Work task -
Reproduce each entry below exactly, without omitting any.

Dataset extract START

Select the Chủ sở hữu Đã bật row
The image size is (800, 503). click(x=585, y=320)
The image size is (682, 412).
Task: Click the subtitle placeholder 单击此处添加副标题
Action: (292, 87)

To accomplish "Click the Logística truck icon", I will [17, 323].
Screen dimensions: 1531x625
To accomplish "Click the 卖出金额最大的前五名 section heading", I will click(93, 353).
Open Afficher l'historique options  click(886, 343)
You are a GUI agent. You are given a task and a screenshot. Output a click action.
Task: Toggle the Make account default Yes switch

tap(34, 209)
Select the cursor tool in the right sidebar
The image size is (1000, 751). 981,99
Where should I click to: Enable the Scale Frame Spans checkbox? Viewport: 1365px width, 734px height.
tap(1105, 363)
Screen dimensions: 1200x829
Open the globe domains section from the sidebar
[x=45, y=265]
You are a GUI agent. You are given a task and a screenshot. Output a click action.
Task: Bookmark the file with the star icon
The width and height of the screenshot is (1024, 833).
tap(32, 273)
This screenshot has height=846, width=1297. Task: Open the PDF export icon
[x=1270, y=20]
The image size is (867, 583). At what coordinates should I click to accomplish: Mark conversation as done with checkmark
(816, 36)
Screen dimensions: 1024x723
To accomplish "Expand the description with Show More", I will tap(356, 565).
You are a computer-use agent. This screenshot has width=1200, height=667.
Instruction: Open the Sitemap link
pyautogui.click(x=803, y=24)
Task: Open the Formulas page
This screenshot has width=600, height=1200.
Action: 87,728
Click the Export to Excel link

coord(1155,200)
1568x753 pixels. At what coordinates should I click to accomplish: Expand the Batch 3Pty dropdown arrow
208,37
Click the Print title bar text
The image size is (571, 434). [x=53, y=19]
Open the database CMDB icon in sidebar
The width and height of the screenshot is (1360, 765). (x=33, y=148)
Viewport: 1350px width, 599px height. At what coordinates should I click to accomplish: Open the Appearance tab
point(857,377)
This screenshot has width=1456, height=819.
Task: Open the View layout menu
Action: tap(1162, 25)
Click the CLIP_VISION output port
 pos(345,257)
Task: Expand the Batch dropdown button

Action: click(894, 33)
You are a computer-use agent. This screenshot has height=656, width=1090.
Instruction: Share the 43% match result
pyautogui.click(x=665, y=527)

Dataset extract END

Solution for this problem -
Select the Chủ sở hữu Đã bật row
The image size is (800, 503). click(x=585, y=320)
The image size is (682, 412).
Task: Click the subtitle placeholder 单击此处添加副标题
Action: (292, 87)

To accomplish "Click the Logística truck icon", I will [17, 323].
Screen dimensions: 1531x625
To accomplish "Click the 卖出金额最大的前五名 section heading", I will click(93, 353).
Open Afficher l'historique options  click(886, 343)
You are a GUI agent. You are given a task and a screenshot. Output a click action.
Task: Toggle the Make account default Yes switch

tap(34, 209)
Select the cursor tool in the right sidebar
The image size is (1000, 751). 981,99
Where should I click to: Enable the Scale Frame Spans checkbox? Viewport: 1365px width, 734px height.
tap(1105, 363)
Screen dimensions: 1200x829
Open the globe domains section from the sidebar
[x=45, y=265]
You are a GUI agent. You are given a task and a screenshot. Output a click action.
Task: Bookmark the file with the star icon
The width and height of the screenshot is (1024, 833).
tap(32, 273)
This screenshot has height=846, width=1297. Task: Open the PDF export icon
[x=1270, y=20]
The image size is (867, 583). At what coordinates should I click to accomplish: Mark conversation as done with checkmark
(816, 36)
Screen dimensions: 1024x723
To accomplish "Expand the description with Show More", I will tap(356, 565).
You are a computer-use agent. This screenshot has width=1200, height=667.
Instruction: Open the Sitemap link
pyautogui.click(x=803, y=24)
Task: Open the Formulas page
This screenshot has width=600, height=1200.
Action: 87,728
Click the Export to Excel link

coord(1155,200)
1568x753 pixels. At what coordinates should I click to accomplish: Expand the Batch 3Pty dropdown arrow
208,37
Click the Print title bar text
The image size is (571, 434). [x=53, y=19]
Open the database CMDB icon in sidebar
The width and height of the screenshot is (1360, 765). (x=33, y=148)
Viewport: 1350px width, 599px height. At what coordinates should I click to accomplish: Open the Appearance tab
point(857,377)
This screenshot has width=1456, height=819.
Task: Open the View layout menu
Action: tap(1162, 25)
Click the CLIP_VISION output port
 pos(345,257)
Task: Expand the Batch dropdown button

Action: click(894, 33)
You are a computer-use agent. This screenshot has height=656, width=1090.
Instruction: Share the 43% match result
pyautogui.click(x=665, y=527)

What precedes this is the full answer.